(Record extracts Opens)
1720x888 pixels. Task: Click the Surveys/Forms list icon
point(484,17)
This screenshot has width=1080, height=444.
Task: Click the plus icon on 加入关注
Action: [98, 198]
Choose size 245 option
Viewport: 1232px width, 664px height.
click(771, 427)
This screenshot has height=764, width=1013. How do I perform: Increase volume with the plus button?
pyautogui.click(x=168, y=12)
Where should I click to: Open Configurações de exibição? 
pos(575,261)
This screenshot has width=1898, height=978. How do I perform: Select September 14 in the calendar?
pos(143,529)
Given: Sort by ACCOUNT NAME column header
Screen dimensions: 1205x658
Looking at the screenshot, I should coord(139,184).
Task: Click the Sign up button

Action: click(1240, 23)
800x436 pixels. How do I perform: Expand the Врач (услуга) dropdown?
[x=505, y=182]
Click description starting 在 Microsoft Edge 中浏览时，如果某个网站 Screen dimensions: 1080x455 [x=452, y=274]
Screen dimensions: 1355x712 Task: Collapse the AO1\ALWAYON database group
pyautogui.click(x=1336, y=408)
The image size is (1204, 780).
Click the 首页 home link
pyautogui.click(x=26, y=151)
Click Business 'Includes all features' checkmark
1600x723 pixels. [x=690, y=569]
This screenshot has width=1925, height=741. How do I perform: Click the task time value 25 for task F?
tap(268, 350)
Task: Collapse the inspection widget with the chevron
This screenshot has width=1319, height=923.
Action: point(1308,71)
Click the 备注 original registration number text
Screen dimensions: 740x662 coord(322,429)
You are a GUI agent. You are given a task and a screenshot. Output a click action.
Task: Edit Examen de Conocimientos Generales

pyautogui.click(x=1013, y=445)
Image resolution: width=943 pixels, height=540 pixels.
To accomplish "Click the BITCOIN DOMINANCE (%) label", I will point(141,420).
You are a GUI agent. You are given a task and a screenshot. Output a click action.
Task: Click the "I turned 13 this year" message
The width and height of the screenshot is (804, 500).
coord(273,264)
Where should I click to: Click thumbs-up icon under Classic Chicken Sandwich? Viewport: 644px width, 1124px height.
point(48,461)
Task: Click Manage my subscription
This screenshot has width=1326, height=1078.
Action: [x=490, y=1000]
(Record extracts Closes)
Every line from the one holding "Image resolution: width=943" through the final line of the listing must be echoed exactly; leave out all other lines.

Answer space ::
Image resolution: width=943 pixels, height=540 pixels.
To accomplish "Click the BITCOIN DOMINANCE (%) label", I will point(141,420).
You are a GUI agent. You are given a task and a screenshot. Output a click action.
Task: Click the "I turned 13 this year" message
The width and height of the screenshot is (804, 500).
coord(273,264)
Where should I click to: Click thumbs-up icon under Classic Chicken Sandwich? Viewport: 644px width, 1124px height.
point(48,461)
Task: Click Manage my subscription
This screenshot has width=1326, height=1078.
Action: [x=490, y=1000]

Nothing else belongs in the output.